If you don't need it, try uncheck 

```
[ ] MCRYPT      Encryption support 
[ ] SQLITE      sqlite support
```
in /usr/ports/lang/php52-extensions
or reinstall it.
You can try comment 
	
	



```
extension=mcrypt.so
extension=sqlite.so
```
in /usr/local/etc/php/extensions.ini


----------



## dpalme (Aug 1, 2012)

Well I got part of it fixed, but when I try running php from a command line its giving me a segmentation fault.....


----------



## dpalme (Aug 1, 2012)

```
php /home/bomb/www/data/junk/setup.php
PHP Notice:  Undefined index: HTTP_HOST in /usr/home/bomb/www/data/junk/churn.php on line 23
PHP Notice:  Undefined index: HTTP_HOST in /usr/home/bomb/www/data/junk/churn.php on line 24
Segmentation fault (core dumped)
www#
```


----------



## dpalme (Aug 1, 2012)

Ignore the directory names, those were changed from what they actually are


----------



## Abriel (Aug 1, 2012)

Did you try reinstall php?


----------



## dpalme (Aug 1, 2012)

Yes, but I'm not sure if it fully took or if I'm somehow missing other packages...
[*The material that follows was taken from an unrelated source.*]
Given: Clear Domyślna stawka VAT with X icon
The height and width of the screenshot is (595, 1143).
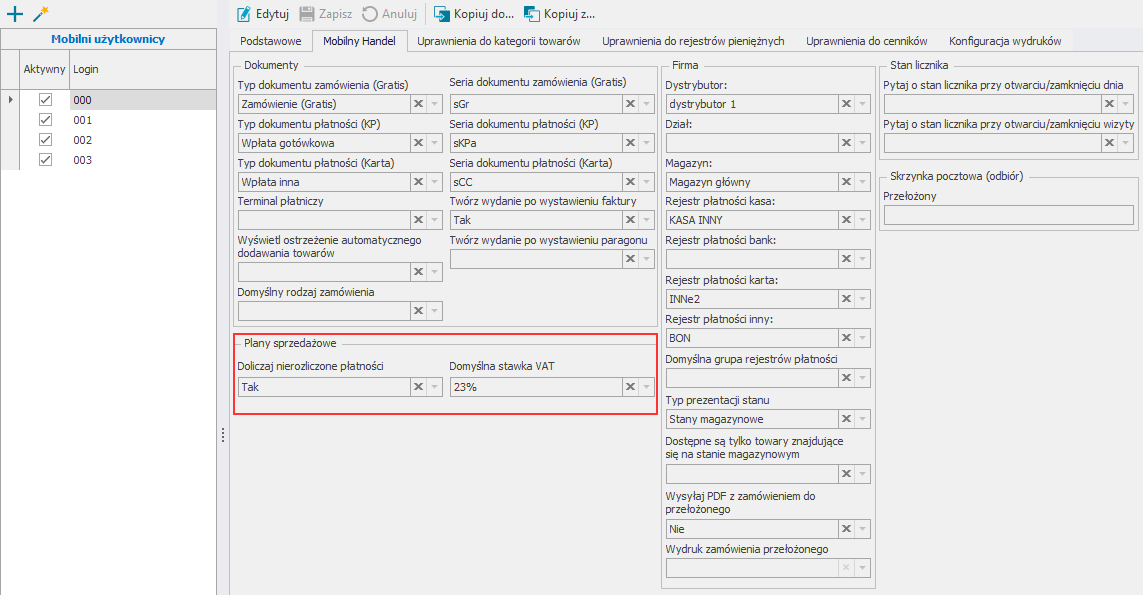Looking at the screenshot, I should [x=630, y=387].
I know there is a way to reinstall a port and all its dependencies but I'm not sure what that is, I tried *portmaster -b -w -r php* but it crapped out since php has more than one port......


----------



## dpalme (Aug 2, 2012)

Well I went ahead and rolled it back to 5.3 and we'll stay there for a while, there appears to be some issues with 5.4 and our storefront as well.

This thread can be closed.


----------